Slasher flicks
By JEFFERSON WEAVER
I read part of yet another study the other day descrying the decline of morals in teenagers.
Now, I trust most polls and studies about as far as I would a hungry possum in my chicken yard, although I will admit I don’t shoot pollsters. At least not as often as I shoot raiding possums, but that’s neither here nor there.
This particular study (which was naturally contradicted by another one, which was in itself contradicted) claimed premarital sex, drug and alcohol use, date rape, cheating, lying, and generally bad behavior are on the rise. It didn’t place the blame on the shoulders of the parents who refuse to turn off the TV and video games, or on any of the other easy targets. It said teens didn’t have enough positive reinforcement of good examples, or some such psychobabble.
I would tender this solution to the problem: make them watch horror movies.
Hear me out: yes, horror movies are full of the very things to which no parent wants their child exposed. Those semi-classic teenage sexploitation flicks of the 1980s and 1990s were full of sex, drugs, alcohol, blood, and violence.
And guess what? The people who enjoyed such immoral activities died. Mean people died. Rude people died. People who lied to their parents about going to a party died.
While they are gruesome, those movies might serve a purpose after all, a higher social purpose. The possibility of being hacked by a lunatic who haunts dark side roads and magically keeps cars from starting should be enough to take the libido out of the randiest young’un. Being chased through an old house by a fire-scarred ghoul should take most of the incentive out of smoking pot.
The plot of mischievous teens being turned into cadavers is so common that a parody of horror movies even mentioned the rules of surviving serial killers: people who don’t have illicit sex, don’t use drugs or alcohol, and have sense enough to take the initiative generally survive.
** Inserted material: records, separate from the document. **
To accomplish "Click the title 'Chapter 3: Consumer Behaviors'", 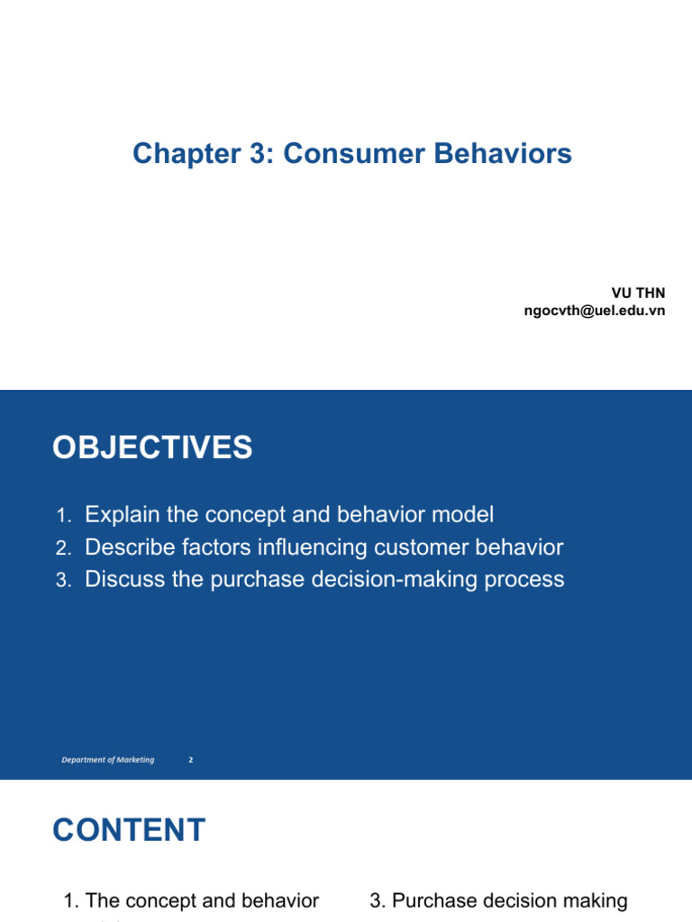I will click(352, 154).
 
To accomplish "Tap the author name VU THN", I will click(639, 294).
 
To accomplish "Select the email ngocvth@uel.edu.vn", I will click(595, 311).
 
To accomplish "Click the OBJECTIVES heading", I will click(152, 447).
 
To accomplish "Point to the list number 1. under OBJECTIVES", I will click(62, 516).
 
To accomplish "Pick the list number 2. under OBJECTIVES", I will click(62, 548).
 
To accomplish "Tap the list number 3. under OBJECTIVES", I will click(62, 581).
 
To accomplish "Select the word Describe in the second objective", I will click(126, 547).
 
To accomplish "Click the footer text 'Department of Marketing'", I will click(108, 760).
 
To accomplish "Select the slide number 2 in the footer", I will click(191, 760).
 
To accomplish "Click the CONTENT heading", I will click(129, 830).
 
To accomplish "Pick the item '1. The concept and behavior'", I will click(191, 900).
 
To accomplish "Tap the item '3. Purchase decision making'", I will click(498, 900).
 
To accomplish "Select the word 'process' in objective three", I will click(528, 579).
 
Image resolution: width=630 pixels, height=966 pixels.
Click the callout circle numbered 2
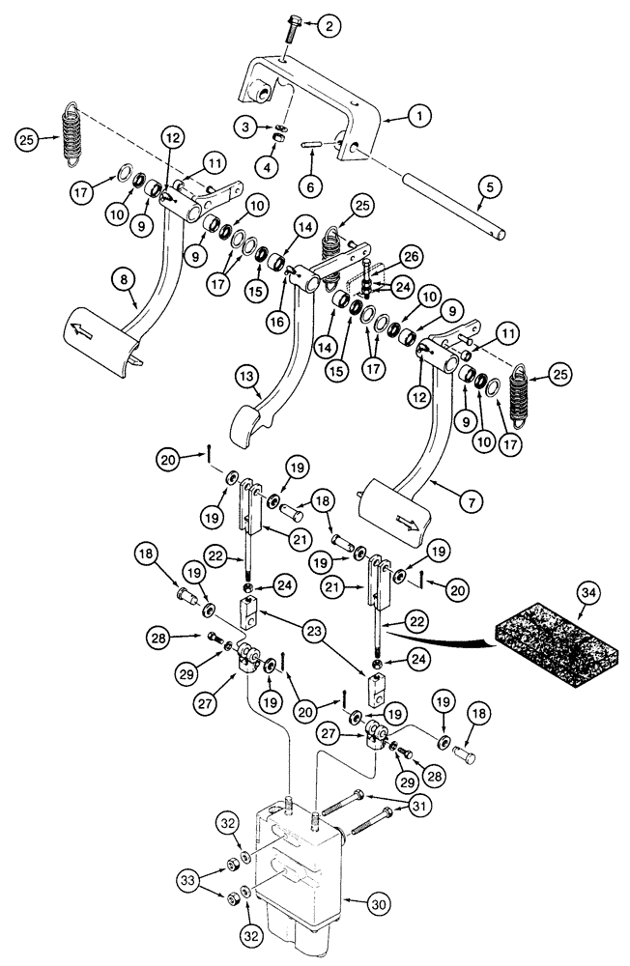[328, 26]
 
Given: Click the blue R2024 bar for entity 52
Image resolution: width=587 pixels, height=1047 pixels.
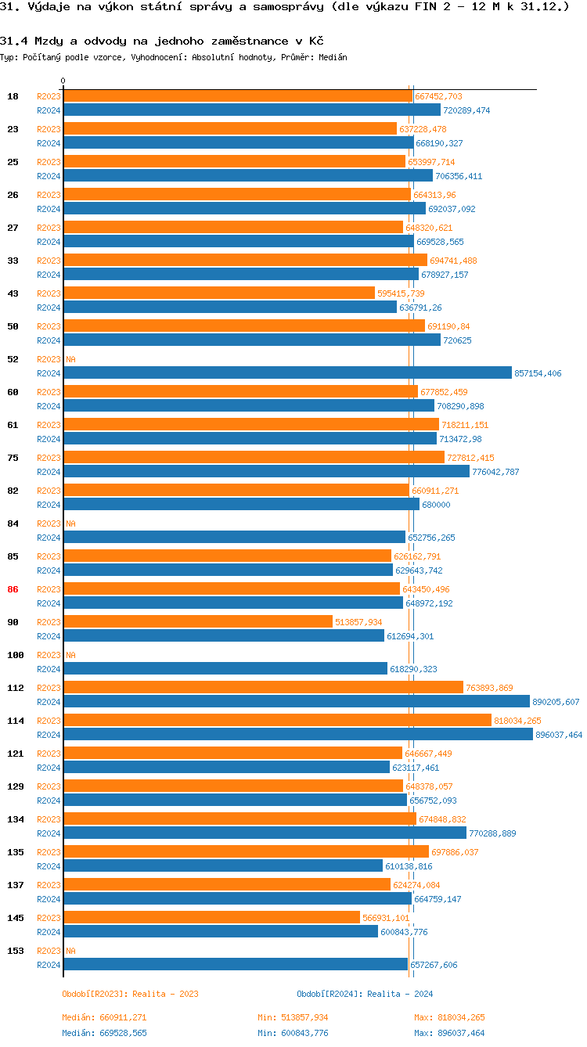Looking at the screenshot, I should pos(287,373).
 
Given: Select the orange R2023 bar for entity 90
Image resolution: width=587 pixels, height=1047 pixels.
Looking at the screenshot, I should pos(198,622).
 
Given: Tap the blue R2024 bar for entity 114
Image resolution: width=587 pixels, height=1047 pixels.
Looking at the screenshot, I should pos(298,735).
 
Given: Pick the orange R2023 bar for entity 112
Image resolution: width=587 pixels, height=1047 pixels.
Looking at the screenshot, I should pos(263,688).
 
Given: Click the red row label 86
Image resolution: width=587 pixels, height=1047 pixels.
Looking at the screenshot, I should pos(13,589).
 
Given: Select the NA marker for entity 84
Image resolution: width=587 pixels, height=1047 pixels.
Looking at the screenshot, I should pos(70,524).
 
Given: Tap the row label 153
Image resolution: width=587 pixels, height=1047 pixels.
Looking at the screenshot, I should pos(15,951).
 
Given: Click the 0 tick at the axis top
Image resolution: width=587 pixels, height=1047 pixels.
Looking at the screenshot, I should pos(63,81).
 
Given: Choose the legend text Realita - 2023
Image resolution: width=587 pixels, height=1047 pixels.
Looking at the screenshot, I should pos(165,994).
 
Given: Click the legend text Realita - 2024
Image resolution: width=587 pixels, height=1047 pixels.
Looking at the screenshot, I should pos(400,994).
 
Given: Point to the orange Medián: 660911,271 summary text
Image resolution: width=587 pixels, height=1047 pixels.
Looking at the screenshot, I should pos(104,1017).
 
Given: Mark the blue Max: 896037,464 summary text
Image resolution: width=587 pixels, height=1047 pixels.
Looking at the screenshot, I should pos(449,1033).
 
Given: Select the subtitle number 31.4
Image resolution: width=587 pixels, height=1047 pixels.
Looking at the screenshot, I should pos(13,41).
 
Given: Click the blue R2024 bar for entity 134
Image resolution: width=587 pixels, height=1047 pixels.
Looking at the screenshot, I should pos(265,833).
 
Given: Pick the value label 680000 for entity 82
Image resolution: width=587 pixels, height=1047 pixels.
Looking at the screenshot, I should pos(436,505).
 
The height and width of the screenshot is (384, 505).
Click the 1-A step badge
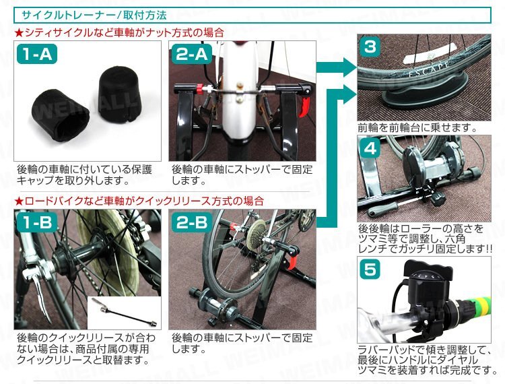(37, 54)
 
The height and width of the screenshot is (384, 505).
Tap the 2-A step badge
(192, 54)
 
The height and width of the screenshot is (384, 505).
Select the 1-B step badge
(37, 222)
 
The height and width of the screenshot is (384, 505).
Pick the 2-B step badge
(192, 222)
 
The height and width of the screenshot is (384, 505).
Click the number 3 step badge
(370, 47)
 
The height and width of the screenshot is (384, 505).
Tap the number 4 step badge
(370, 148)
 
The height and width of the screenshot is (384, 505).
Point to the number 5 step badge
(370, 269)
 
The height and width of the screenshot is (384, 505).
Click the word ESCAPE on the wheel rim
(429, 69)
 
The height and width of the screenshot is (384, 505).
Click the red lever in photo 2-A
(304, 106)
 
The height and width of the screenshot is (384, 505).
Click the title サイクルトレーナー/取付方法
(94, 15)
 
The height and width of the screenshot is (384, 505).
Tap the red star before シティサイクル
(20, 32)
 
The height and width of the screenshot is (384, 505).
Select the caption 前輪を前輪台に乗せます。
(417, 128)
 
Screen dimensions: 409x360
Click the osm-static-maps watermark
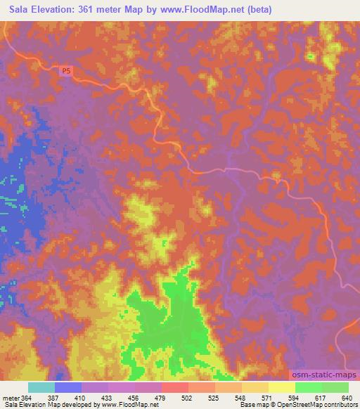324,376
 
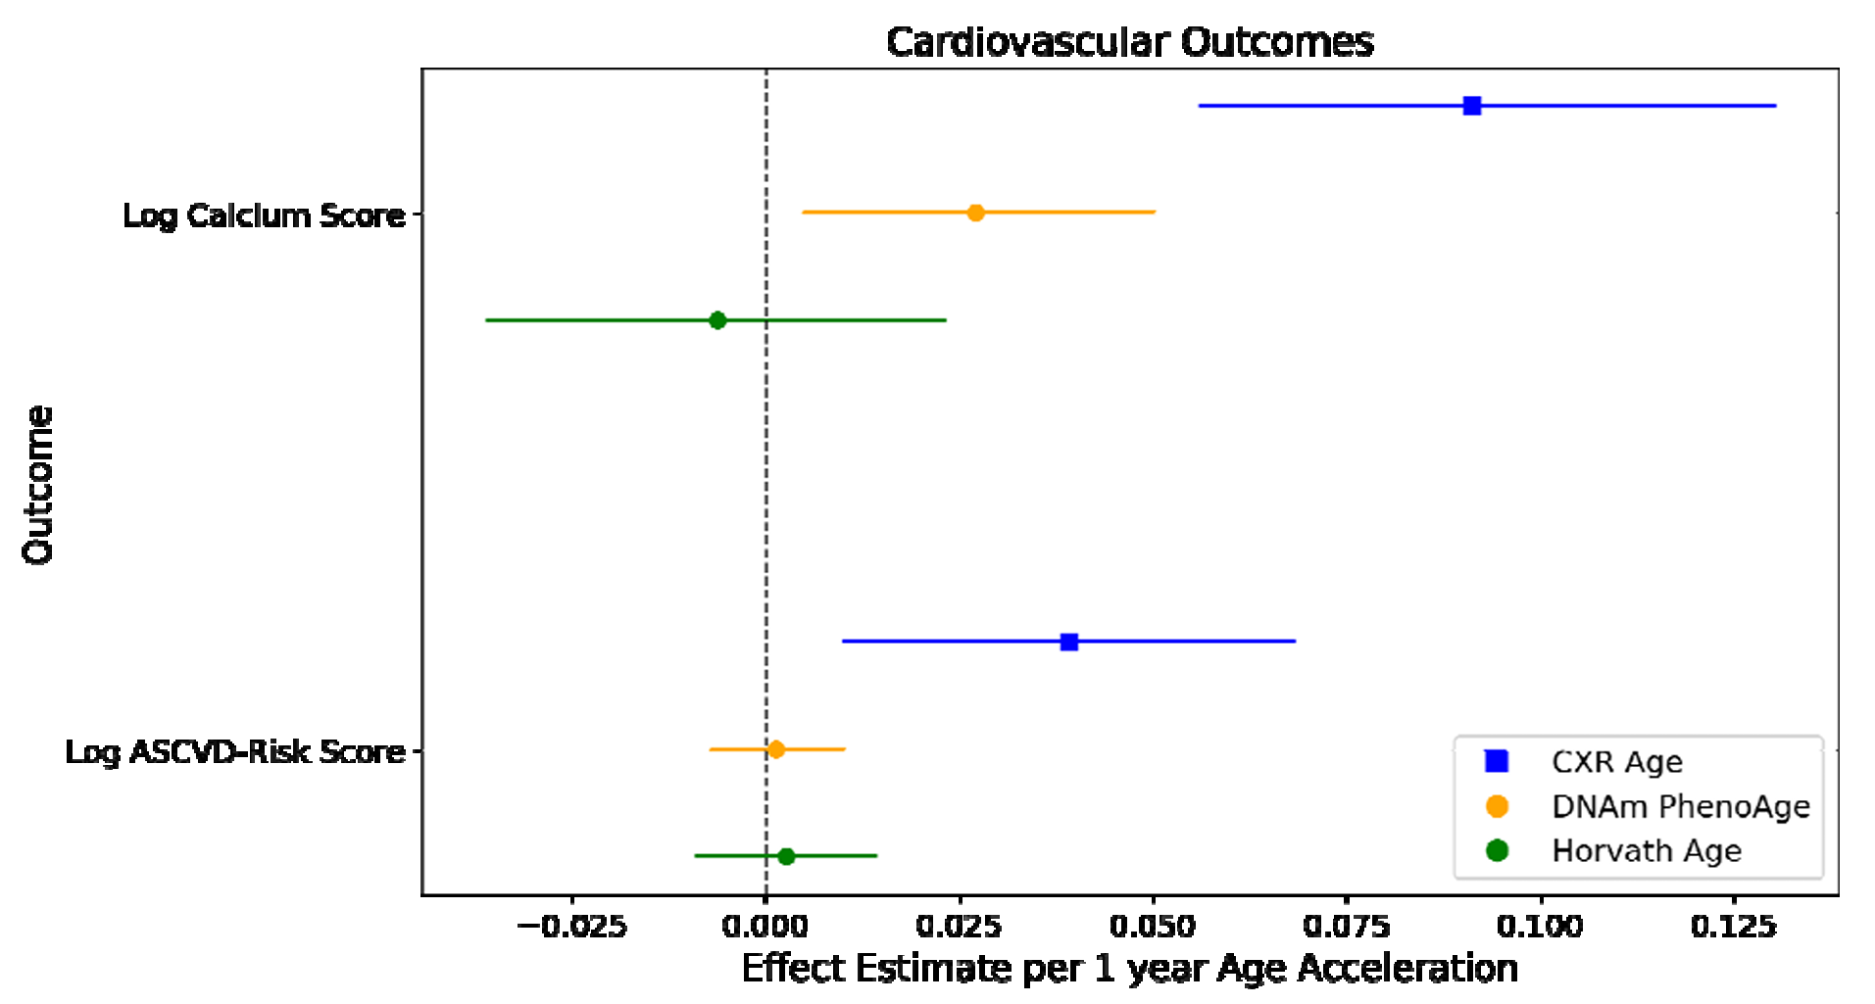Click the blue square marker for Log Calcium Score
1471,106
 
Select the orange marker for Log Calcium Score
975,213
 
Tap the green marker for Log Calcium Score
717,320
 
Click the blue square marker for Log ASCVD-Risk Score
1069,643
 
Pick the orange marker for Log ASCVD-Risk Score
776,749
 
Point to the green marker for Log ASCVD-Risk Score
786,856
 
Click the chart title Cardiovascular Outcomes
1129,42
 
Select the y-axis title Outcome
38,485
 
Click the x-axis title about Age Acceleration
1129,969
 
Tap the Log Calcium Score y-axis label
264,215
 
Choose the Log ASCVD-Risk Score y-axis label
235,752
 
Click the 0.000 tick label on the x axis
765,926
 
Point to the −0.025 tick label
571,926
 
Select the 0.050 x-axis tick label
1153,926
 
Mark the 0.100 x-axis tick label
1540,926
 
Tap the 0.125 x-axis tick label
1734,926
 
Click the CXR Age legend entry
1616,762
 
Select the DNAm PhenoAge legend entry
1680,806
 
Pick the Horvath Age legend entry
1646,850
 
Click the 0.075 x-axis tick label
1347,926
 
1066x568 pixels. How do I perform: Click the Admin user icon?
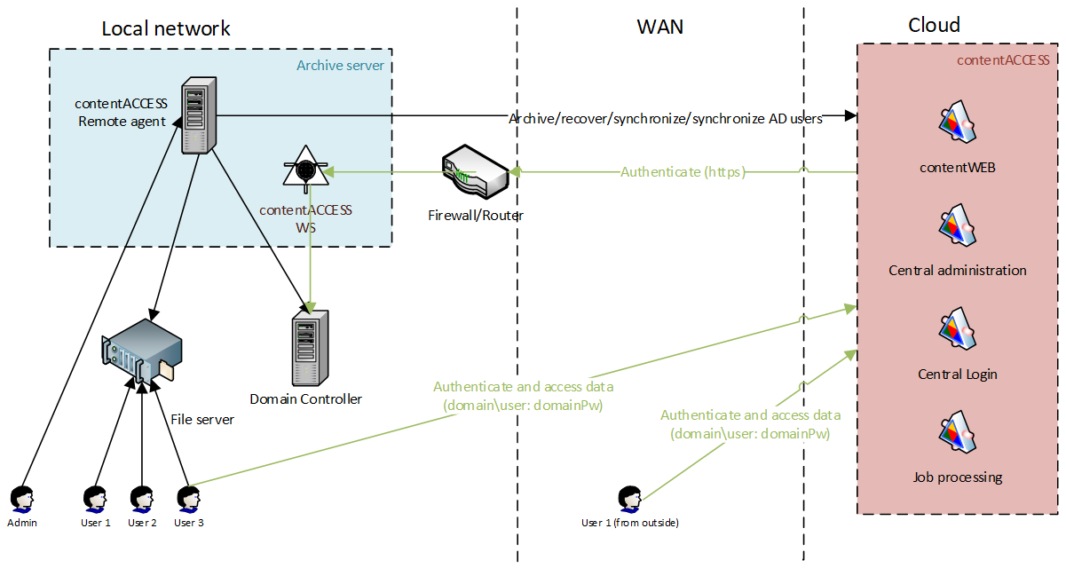(x=21, y=499)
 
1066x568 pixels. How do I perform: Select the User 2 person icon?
(x=141, y=499)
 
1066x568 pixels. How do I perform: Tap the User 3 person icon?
(x=188, y=499)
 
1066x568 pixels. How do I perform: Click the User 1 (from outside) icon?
(x=629, y=499)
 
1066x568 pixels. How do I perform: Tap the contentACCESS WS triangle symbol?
(x=304, y=167)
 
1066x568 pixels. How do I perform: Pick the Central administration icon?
(x=957, y=228)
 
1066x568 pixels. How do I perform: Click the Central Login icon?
(x=957, y=332)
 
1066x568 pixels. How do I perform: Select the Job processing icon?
(x=957, y=435)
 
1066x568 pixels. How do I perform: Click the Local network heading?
(x=166, y=28)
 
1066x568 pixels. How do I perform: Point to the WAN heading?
(x=660, y=27)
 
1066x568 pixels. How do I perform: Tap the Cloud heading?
(x=934, y=25)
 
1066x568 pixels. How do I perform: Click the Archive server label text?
(x=340, y=66)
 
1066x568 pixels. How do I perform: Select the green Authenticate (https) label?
(x=683, y=172)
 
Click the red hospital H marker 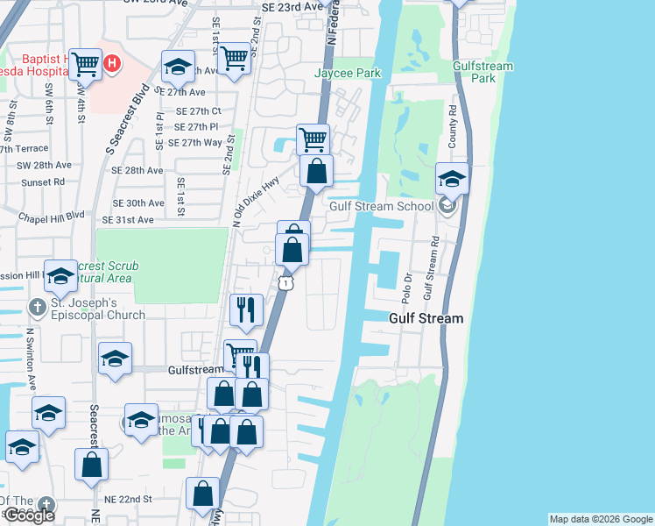click(112, 63)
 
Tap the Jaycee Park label click(348, 74)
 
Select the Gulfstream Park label click(475, 72)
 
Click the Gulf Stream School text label click(382, 207)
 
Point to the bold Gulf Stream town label click(426, 318)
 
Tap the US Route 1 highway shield click(285, 282)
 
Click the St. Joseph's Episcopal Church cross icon click(38, 309)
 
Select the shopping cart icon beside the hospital click(85, 63)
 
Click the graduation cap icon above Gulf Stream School click(453, 179)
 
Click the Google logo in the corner click(28, 515)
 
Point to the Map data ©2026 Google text click(601, 519)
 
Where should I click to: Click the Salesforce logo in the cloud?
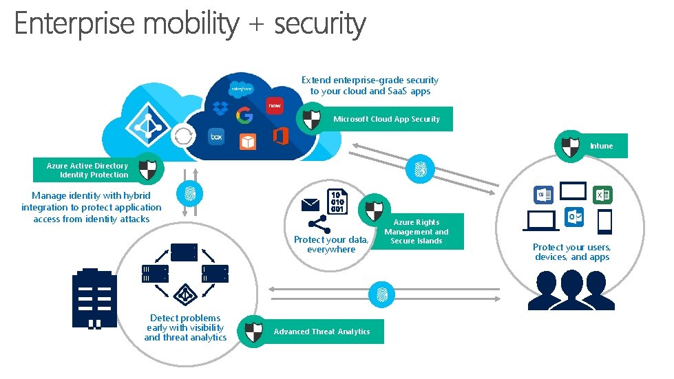click(x=242, y=89)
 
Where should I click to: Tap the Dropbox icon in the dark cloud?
click(x=220, y=109)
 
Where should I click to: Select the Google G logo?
click(x=244, y=115)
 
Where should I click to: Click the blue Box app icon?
click(x=217, y=137)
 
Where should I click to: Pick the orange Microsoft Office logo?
click(x=280, y=136)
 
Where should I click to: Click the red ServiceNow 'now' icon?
click(x=275, y=106)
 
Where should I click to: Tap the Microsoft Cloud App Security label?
click(x=386, y=119)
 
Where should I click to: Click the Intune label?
click(x=600, y=146)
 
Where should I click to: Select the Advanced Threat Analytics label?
click(x=322, y=332)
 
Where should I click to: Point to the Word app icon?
click(x=543, y=196)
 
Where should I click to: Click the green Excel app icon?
click(x=602, y=196)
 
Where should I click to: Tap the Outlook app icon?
click(x=573, y=217)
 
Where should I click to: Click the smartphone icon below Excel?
click(x=604, y=221)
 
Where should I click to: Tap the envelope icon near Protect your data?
click(x=309, y=204)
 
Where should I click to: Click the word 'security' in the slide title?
click(x=320, y=24)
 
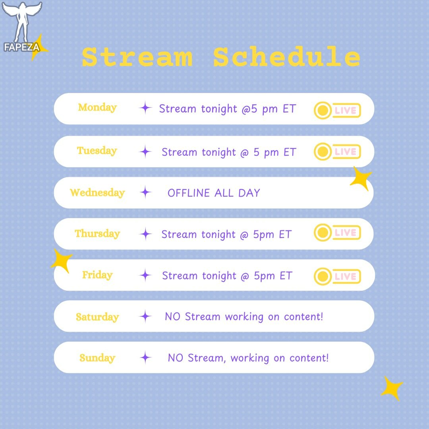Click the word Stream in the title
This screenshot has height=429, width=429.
pos(137,57)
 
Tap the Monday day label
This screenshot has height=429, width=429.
pos(97,108)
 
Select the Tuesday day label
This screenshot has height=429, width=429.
pos(97,151)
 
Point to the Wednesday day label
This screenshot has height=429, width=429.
pos(97,192)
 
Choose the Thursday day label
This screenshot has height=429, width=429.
pos(97,234)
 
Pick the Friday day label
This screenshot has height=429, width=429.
pos(97,275)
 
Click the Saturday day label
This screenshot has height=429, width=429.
pos(97,317)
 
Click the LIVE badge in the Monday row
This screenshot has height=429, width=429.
pos(337,110)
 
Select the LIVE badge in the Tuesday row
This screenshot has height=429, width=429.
pos(337,151)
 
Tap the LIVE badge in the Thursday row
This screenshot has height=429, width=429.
pos(337,233)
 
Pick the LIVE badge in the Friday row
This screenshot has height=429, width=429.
pos(337,276)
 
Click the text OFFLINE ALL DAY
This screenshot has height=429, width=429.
pos(214,193)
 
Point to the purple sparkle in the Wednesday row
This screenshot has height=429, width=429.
pos(145,192)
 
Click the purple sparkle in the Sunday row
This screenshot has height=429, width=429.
pos(145,357)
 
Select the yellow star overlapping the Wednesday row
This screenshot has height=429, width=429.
pos(361,178)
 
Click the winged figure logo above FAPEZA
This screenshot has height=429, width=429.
pos(22,21)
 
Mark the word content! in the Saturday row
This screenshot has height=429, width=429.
pos(303,317)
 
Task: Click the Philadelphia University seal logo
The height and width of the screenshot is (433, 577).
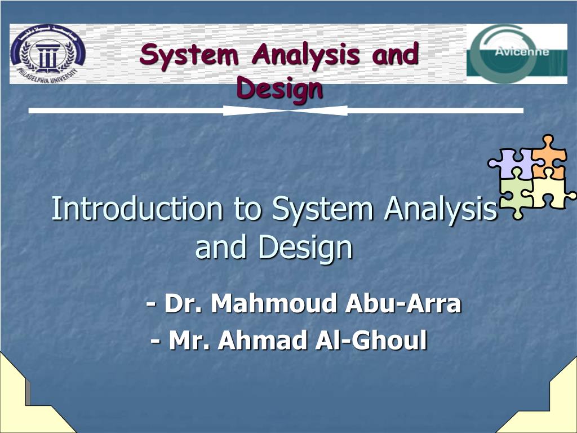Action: coord(48,54)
While I am not a big fan of slasher flicks, my beloved Miss Rhonda is something of a connoisseur of the chainsaw-wielding, hockey-masked psychotic antiheroes of Hollywood. More times than I like to admit, I have been re-subjected to a movie that I am ashamed to admit I paid good money to see when I was a teenager (without, I might add, my parents’ knowledge or permission).
So maybe, just maybe, we should add horror movies to health and sex education classes.
Separate the classes by gender (why this is such an issue is beyond me), and make sure they have the book work, and watch the dreadfully-produced, hyper-hyperbolic, euphemism-laden, “educational films” that left teenagers of my generation even more confused (and curious) about sex and reproduction.
Then take the classes into a dark auditorium and show them a marathon of Friday the 13th and Halloween movies.
Point out that the people who survive encounters with ax-wielding lunatics are oftentimes the ones who would never have to rely on a videotape to remind them what happened on spring break, while those who would willingly be on a “Girls Gone Wild” segment meet rather disgusting ends.
Naturally, I am kidding. The solution to the whole “young people are going straight to Hell” crisis one which I’m sure has been around for centuries is much simpler. All we need is for parents to be parents not buddies, not friends, not companions when kids want to be kids.
Take the lawyers and the social scientists and the so-called experts out of the equation and replace them with good examples, common sense, and manners.
Simplistic? Sure. But I can assure you I was far more frightened of my father’s disapproval or my mother’s anger than anything ever done by the most evil big screen ax-murderer.
Had some of the movie murderers been raised by folks like mine, who knew the difference and the requirements for a hug or a wallop, I think we’d have far fewer young’uns for movie murderers to chase screaming through the woods.
All it takes is love, real discipline, faith, good examples and accountability.
Well, and the knowledge that if you blow enough holes in a chainsaw-wielding maniac, he will eventually leave you alone.